"You, Marta, are our brightest hope of victory!"

"Yes?" The monosyllable was detached, dismal, labored. "A woman can be that!" she exclaimed in an uncertain tone, which grew into the distraction of clipped words and broken sentences. "A woman play-acting—a woman acting the most revolting hypocrisy—influences the issue between two nations! Her deceit deals in the lives of sons precious to fathers and mothers, the fate of frontiers, of institutions! Think of it! Think of machines costing countless millions—machines of flesh and blood, with their destinies shaped by one little bit of lying information! Think of the folly of any civilization that stakes its triumphs on such a gamble! Am I not right? Isn't it true? Isn't it?"

"Yes, yes, Marta! But—I—" If she were weakening it was not his place to try to strengthen her purpose.

"I was thinking, only thinking!" she murmured reflectively. "That's not the thing now!" she added with sudden force. "Partow gave you the positions?"

He described the Bordir position. She repeated the description after him with a stoical matter-of-factness to make sure that she had it correctly.

"I must actually know in order to be convincing," she said. "Now that of the main line."

He did not include in the description of Engadir any reference to the Browns' plan of a crushing counter-attack. But as she was repeating this, her calm tone broke into an outcry of horror, as the nature of what he was inadvertently concealing flashed into her mind.

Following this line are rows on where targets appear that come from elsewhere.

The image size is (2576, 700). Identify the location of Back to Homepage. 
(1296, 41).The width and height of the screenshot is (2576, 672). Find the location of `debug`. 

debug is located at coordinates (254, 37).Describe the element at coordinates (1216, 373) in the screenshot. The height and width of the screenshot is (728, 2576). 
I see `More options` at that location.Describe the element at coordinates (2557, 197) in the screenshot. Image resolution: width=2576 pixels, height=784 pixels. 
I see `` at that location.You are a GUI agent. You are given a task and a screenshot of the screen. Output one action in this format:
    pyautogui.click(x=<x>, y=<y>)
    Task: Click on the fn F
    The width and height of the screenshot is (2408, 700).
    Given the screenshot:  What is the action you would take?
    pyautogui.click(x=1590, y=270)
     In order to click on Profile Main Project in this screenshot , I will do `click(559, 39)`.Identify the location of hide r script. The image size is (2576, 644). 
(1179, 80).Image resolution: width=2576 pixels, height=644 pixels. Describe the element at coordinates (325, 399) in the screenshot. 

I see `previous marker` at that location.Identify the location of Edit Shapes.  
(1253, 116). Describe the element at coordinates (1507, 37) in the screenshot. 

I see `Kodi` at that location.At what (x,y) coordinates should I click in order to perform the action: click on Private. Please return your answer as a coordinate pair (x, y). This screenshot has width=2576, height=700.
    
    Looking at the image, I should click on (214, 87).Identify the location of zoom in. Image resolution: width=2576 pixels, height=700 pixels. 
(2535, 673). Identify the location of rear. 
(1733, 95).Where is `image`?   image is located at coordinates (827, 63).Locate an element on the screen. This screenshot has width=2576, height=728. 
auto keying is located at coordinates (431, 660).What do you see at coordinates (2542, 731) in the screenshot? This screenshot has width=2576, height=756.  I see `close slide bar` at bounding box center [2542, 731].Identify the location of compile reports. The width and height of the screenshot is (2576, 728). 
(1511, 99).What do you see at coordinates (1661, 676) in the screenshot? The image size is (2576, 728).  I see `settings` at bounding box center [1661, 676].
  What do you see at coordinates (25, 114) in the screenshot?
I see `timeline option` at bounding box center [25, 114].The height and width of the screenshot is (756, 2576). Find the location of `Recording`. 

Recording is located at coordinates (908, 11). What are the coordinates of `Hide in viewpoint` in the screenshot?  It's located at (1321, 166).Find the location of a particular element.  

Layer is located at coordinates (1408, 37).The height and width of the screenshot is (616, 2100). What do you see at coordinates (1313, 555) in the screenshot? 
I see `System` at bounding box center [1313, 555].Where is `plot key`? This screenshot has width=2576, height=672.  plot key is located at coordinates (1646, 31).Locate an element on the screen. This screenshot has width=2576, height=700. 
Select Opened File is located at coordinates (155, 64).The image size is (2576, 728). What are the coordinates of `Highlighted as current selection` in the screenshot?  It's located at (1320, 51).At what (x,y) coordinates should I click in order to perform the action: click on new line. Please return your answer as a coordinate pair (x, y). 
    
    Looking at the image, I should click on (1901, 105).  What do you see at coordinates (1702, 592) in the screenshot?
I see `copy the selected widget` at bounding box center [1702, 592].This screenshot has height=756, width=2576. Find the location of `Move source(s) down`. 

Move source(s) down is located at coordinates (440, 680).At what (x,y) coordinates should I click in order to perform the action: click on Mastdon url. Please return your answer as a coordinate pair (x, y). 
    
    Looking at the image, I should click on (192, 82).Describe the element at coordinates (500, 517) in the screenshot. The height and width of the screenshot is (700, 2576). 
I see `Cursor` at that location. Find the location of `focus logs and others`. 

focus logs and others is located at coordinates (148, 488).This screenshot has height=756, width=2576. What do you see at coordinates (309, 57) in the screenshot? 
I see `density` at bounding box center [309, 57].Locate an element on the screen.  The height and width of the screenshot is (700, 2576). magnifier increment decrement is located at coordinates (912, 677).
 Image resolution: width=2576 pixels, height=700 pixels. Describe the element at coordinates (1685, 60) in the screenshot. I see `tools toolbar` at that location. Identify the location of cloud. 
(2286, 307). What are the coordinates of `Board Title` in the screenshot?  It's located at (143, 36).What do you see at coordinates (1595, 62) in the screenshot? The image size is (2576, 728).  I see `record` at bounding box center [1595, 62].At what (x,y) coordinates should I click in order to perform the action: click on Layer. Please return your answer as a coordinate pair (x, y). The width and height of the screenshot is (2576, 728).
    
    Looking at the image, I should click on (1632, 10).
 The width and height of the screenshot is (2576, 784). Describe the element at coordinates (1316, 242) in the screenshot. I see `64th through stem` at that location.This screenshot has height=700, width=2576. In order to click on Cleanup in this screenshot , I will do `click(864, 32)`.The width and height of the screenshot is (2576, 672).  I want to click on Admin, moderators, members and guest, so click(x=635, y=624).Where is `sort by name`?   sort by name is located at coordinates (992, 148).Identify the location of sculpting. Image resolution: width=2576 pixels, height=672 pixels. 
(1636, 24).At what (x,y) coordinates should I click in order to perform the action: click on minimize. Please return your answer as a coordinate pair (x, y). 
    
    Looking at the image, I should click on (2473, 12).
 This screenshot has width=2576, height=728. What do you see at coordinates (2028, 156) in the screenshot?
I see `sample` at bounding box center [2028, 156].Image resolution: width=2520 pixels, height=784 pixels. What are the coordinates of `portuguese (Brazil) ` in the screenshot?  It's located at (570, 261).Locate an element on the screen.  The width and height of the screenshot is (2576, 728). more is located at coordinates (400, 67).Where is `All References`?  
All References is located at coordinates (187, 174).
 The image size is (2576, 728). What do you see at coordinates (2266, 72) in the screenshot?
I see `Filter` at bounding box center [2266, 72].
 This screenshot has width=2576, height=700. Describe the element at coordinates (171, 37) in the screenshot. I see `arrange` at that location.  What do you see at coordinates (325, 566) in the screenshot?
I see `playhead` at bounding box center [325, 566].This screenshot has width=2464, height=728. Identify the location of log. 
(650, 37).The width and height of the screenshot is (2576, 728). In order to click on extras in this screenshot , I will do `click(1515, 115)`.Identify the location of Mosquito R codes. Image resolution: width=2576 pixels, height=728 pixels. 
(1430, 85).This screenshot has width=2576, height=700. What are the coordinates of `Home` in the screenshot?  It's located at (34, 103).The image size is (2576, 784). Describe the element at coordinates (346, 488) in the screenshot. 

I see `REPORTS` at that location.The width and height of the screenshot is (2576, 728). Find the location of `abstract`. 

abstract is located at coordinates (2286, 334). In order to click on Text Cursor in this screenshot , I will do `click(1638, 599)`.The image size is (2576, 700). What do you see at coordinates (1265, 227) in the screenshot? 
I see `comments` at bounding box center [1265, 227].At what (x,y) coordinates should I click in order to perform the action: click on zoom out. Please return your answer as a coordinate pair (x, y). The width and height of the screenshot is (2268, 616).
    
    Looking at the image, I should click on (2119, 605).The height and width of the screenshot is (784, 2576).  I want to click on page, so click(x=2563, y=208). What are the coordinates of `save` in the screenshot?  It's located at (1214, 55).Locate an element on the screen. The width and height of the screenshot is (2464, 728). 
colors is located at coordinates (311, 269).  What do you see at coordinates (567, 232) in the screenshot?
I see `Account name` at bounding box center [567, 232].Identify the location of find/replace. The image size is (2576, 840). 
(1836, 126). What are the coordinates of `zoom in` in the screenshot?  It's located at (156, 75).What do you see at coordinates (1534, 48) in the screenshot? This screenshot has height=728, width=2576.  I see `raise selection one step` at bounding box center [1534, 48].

She was seeing another picture of imagination, with all the hideous detail of realism drawn from her week's experiences.

"That column of Grays will go forward cheering with victory, led on, tricked on—and then they will find themselves in a shambles. No going forward, no going back through the cross-fire! Is that it?"

"Yes, something like that, though not exactly a cross-fire—not unless the enemy has poorer generals than we think."

"But that will be the object and the effect—wholesale slaughter?"